Spiced Stewed Apples for Gut Health

We’ve all heard ‘an apple a day keeps the doctor away’ but did you know stewed apples with their skins can be particularly beneficial for your gut health?

Lucy eating an apple in Peru

Raw apples are super healthy and high in vitamin C and potassium, however cooking them has an extra benefit in the form of gut-healing pectin. This prebiotic fibre, promotes gut health by feeding the beneficial bacteria in our gastrointestinal tract. It is these bacteria that can have a significant impact on our overall health, which is why we want them to thrive.

Pectin is also present in raw apples but you’ll want to stew them to feel the additional benefits, which are believed to help repair and maintain the intestinal mucosa lining. The quercetin in the apple skin, is another reason not to peel your apples, as it is known to have anti-inflammatory effects. I always recommend opting for organic apples if you do choose to keep the skins on, due to nasty pesticide residues on non-organic apples, which can upset the balance of our beneficial bacteria. The fibre content in stewed apples may also be beneficial for healthy bowel movements, helping stools move through your digestive system at a healthy pace.

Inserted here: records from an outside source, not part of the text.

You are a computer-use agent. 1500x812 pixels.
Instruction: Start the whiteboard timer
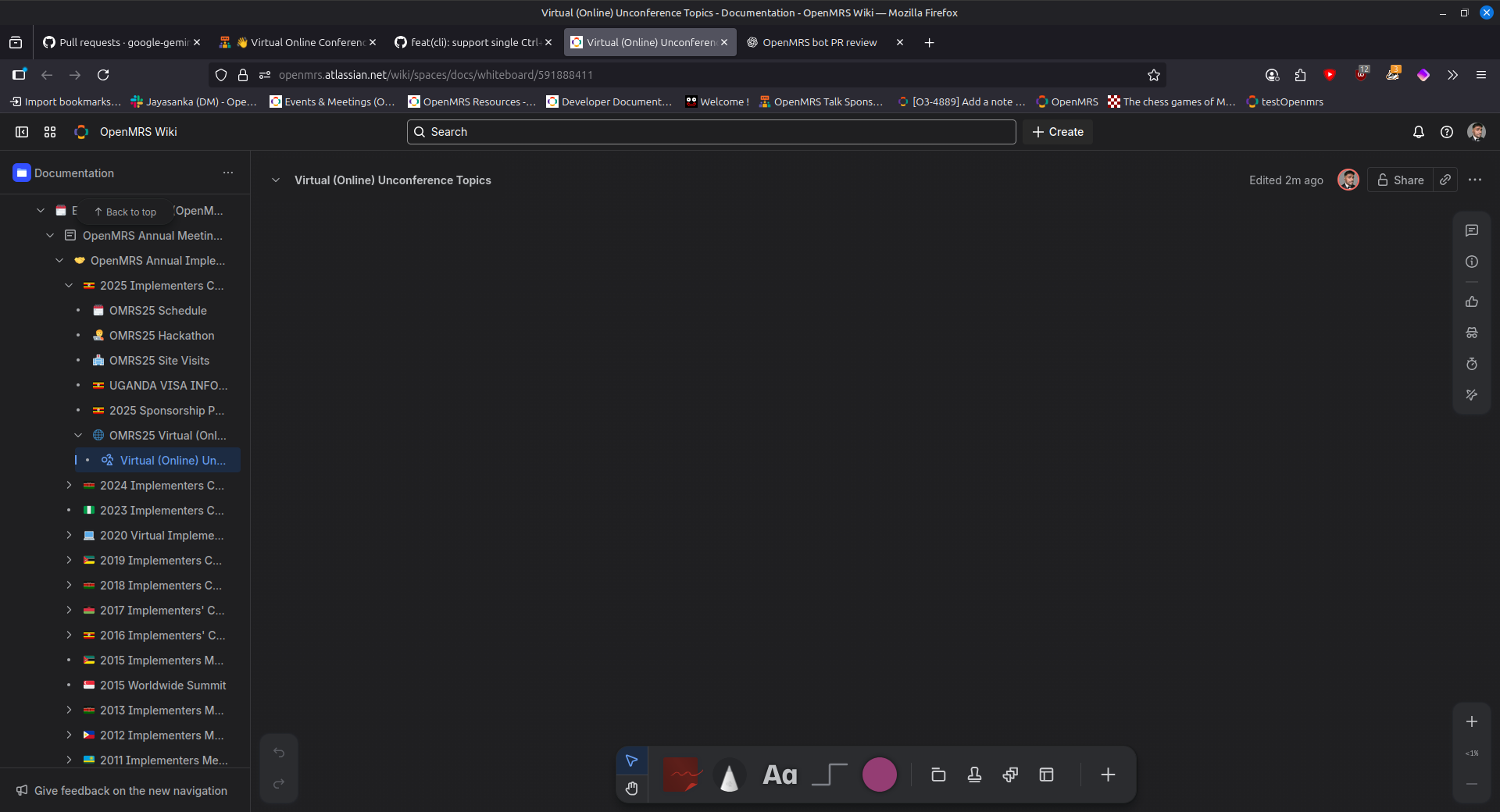1472,364
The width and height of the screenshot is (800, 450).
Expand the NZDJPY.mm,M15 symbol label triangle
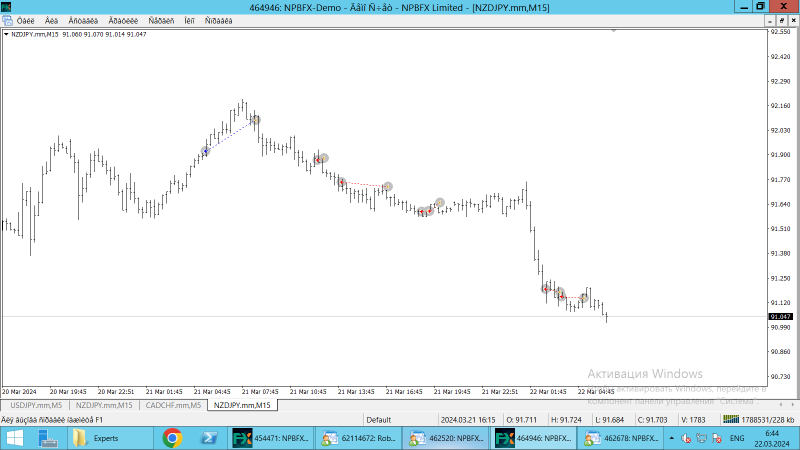pyautogui.click(x=6, y=34)
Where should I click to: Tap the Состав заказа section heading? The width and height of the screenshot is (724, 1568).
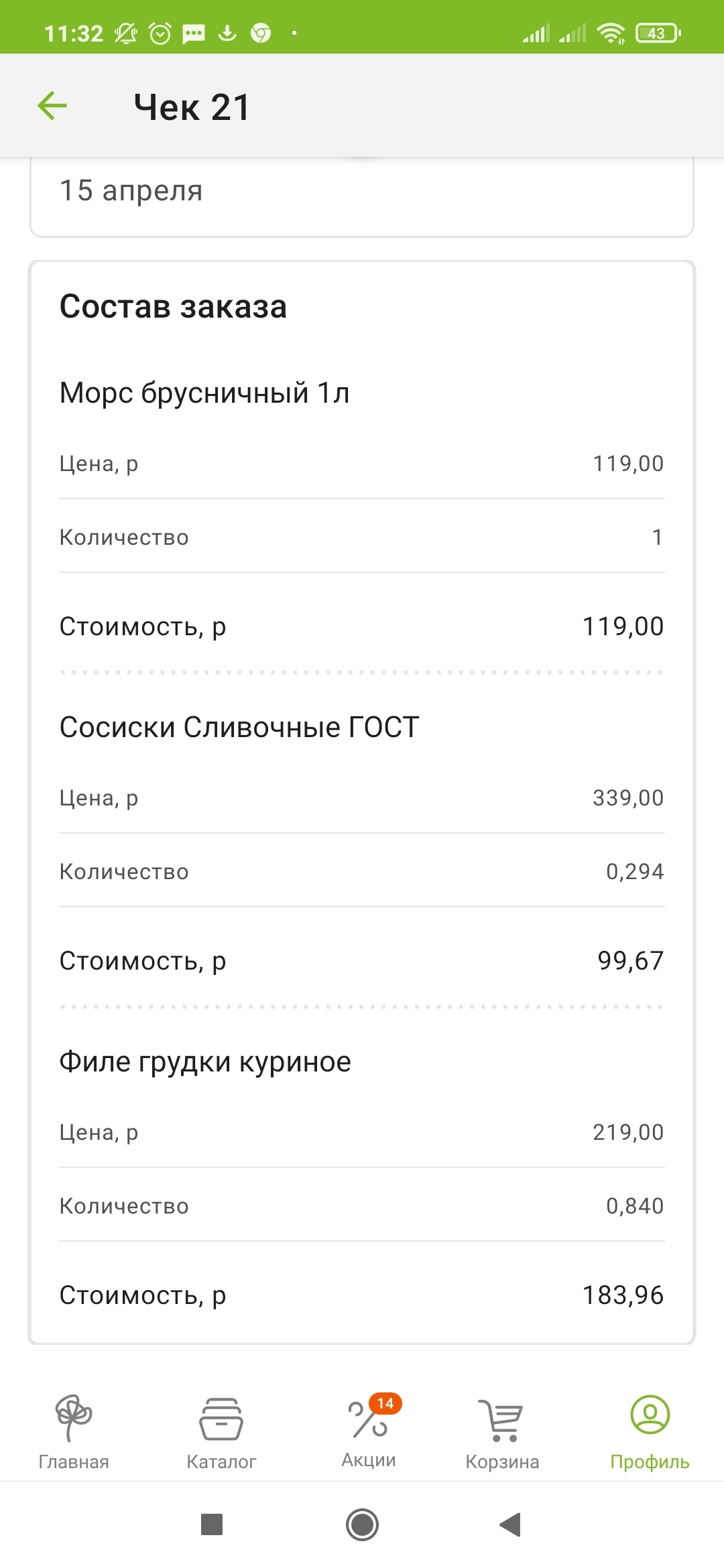[173, 306]
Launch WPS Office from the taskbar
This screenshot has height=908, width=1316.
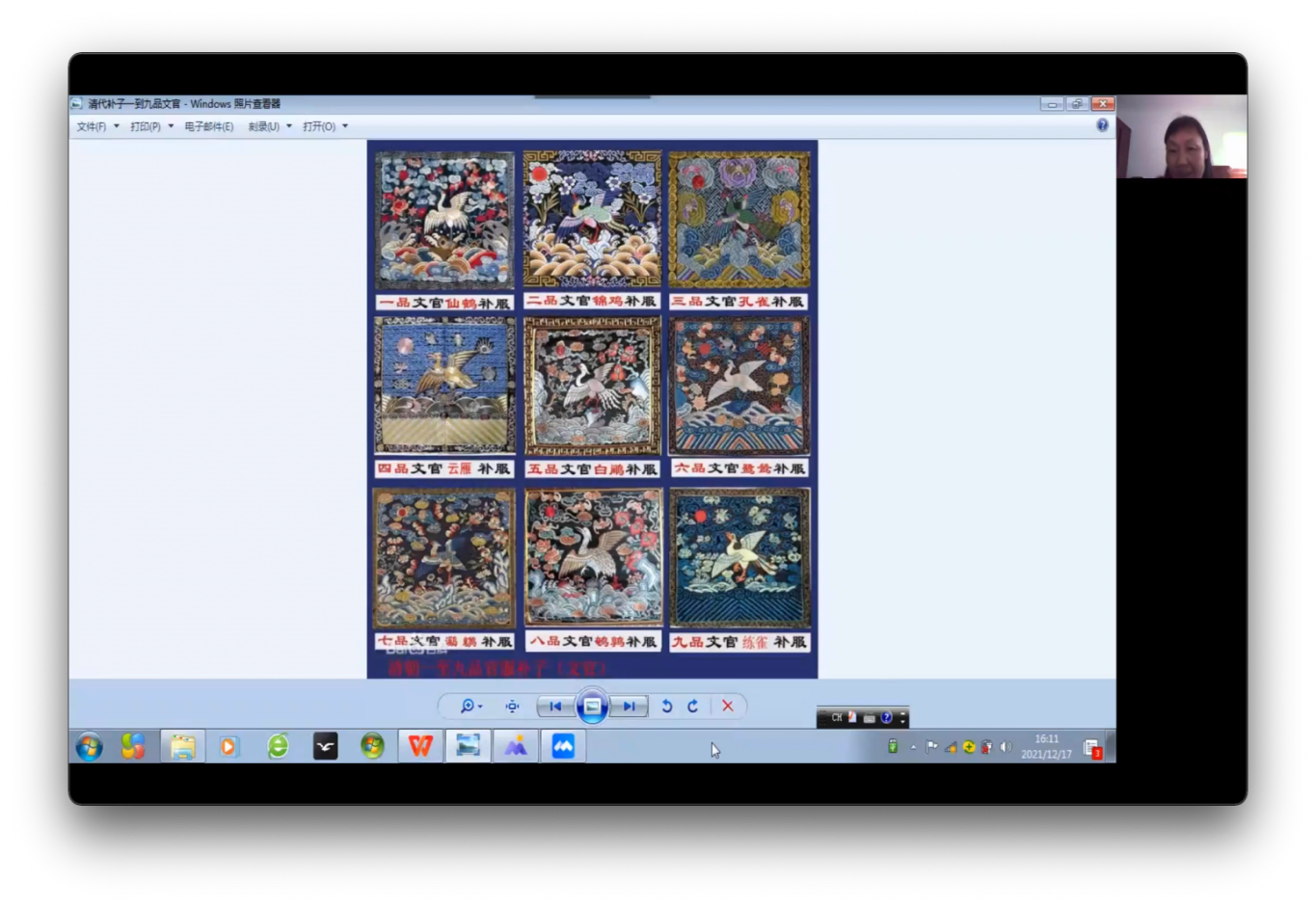[x=420, y=746]
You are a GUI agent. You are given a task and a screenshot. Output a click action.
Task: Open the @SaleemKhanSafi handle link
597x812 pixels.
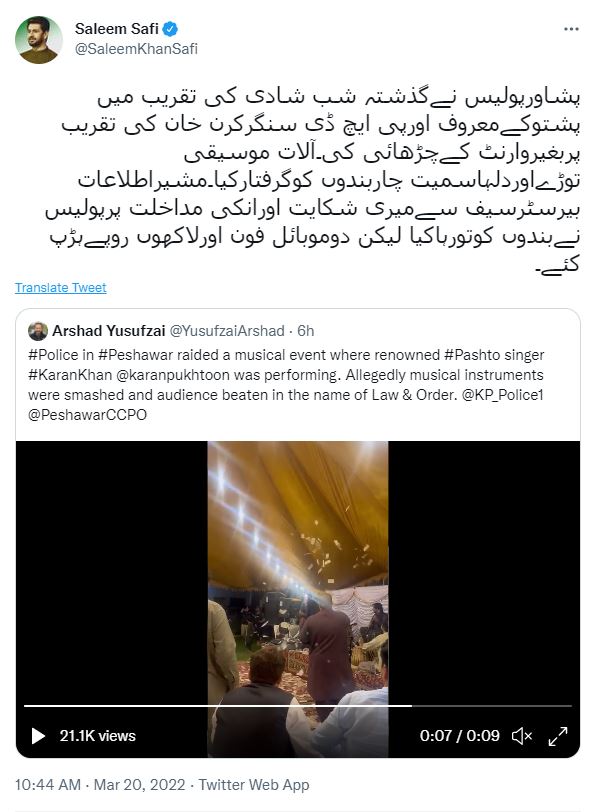click(x=136, y=49)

What if I’m following a low-FODMAP diet?

Whilst stewed apples are easier to digest, as the cooking process has already partially broken them down, they could cause digestive discomfort for those sensitive to high FODMAP foods.  If this applies to you then wait until the reintroduction stage of your low-FODMAP diet before sampling. You could also try with pears if you have any other reactivity to apples.

How to eat stewed apples?

The below recipe is extremely versatile and perfect for this time of year when apples are in abundance and you may find a friendly neighbour sharing for free or even better if you grow or forage yourself. I love sampling the many local Cornish varieties and don’t believe it matters whether you use cooking or non-cooking apples in this recipe.

I frequently make a big batch on a Sunday for the week ahead, as it is a great addition to porridge or muesli. Or simply eat with a large dollop of gut friendly authentic Greek yoghurt and homemade granola for a nutritious breakfast. Top with ground flaxseed to further support your digestive health (click here to see why). In a smaller quantity this combo of stewed apple, yoghurt and ground flax would make a great snack. Click here for my favourite shop bought granola that is widely available in most UK supermarkets.

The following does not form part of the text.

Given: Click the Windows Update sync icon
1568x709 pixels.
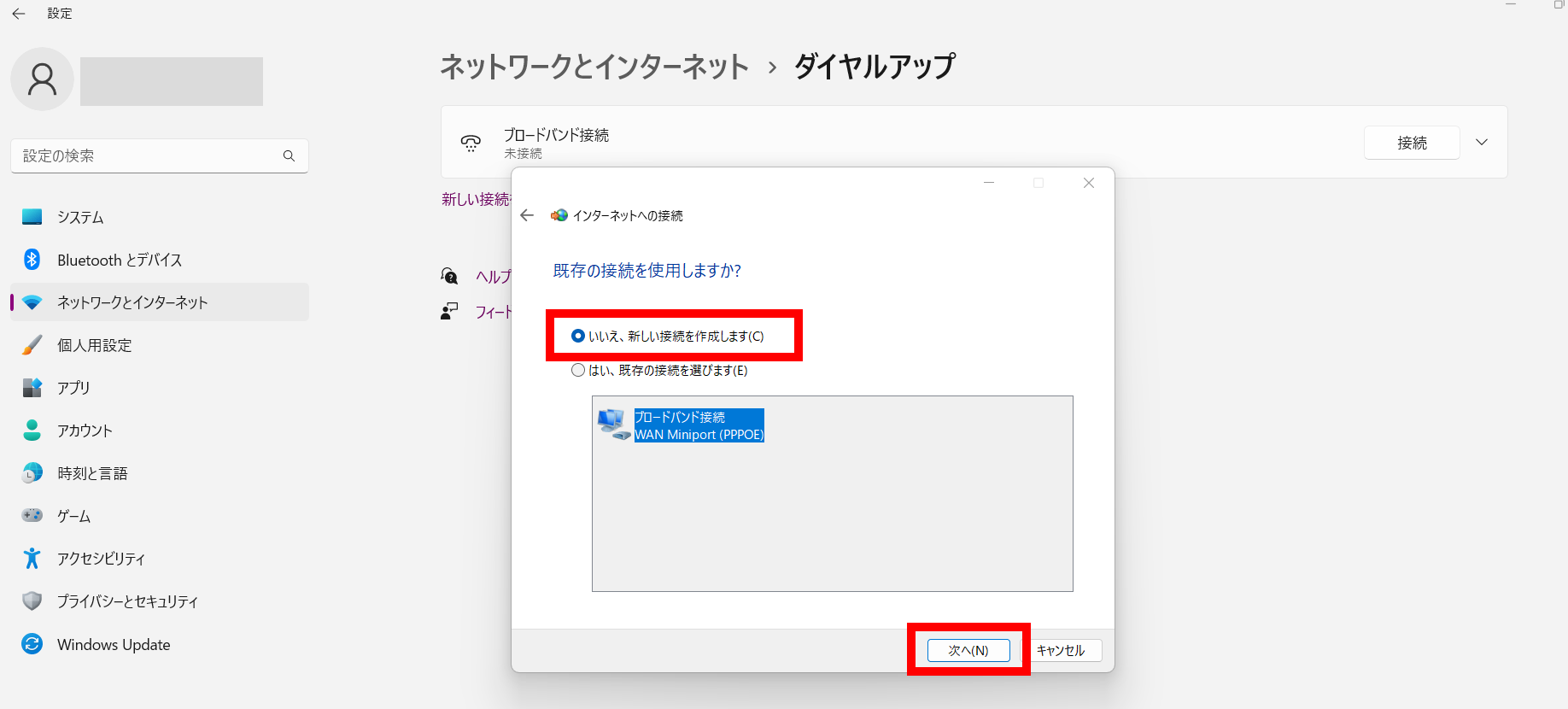Looking at the screenshot, I should pyautogui.click(x=32, y=644).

You can also freeze, defrosting in the winter when we crave something warm, sweet and nourishing.

Do I need to add additional ingredients?

No, but adding these extra ingredients boosts the nutritional power of this recipe. Cinnamon for example has anti-inflammatory properties and helps balance the blood sugar spike. Ginger on the other hand is believed to soothe the digestive system and may support bloating.

Can I cook in an Instant Pot pressure cooker?

Absolutely, this is actually my preferred method, as it is so quick and easy and you don’t need to stir! For 8 apples I add 8 tablespoons of water and additional ingredients in the recipe below. Instead of the saucepan just place everything in your Instant Pot and secure the lid, setting to high pressure for 5 minutes. At the end of cooking use the quick pressure release method.

Instant Pot stewed apples

Spiced stewed apple ingredients:

  • 5-10 apples (preferably organic) depending on how big a batch you want to make
  • Large splash of water
  • 2 tsp cinnamon
  • 2 thumb sized pieces of finely grated ginger
  • 1 star anise

Method:

  1. Core the apples and chop into small evenly sized pieces (ideally leaving the skin on)
  2. Add to a large sauce pan along with the cinnamon, ginger, star anise and a large splash of water
  3. Simmer over a low-medium heat with the lid on for 15-25 minutes.
  4. Keep an eye on the pan, stirring occasionally and adding extra water if it becomes too dry to prevent burning.
  5. Cook until the apples are soft and have broken down. If you need to reduce any liquid remove the lid and cook for a further 5 minutes.
  6. Enjoy hot or cold and serve with your choice of toppings.

They should last in the fridge for 5 days or freeze in handy portions when you’re short of time.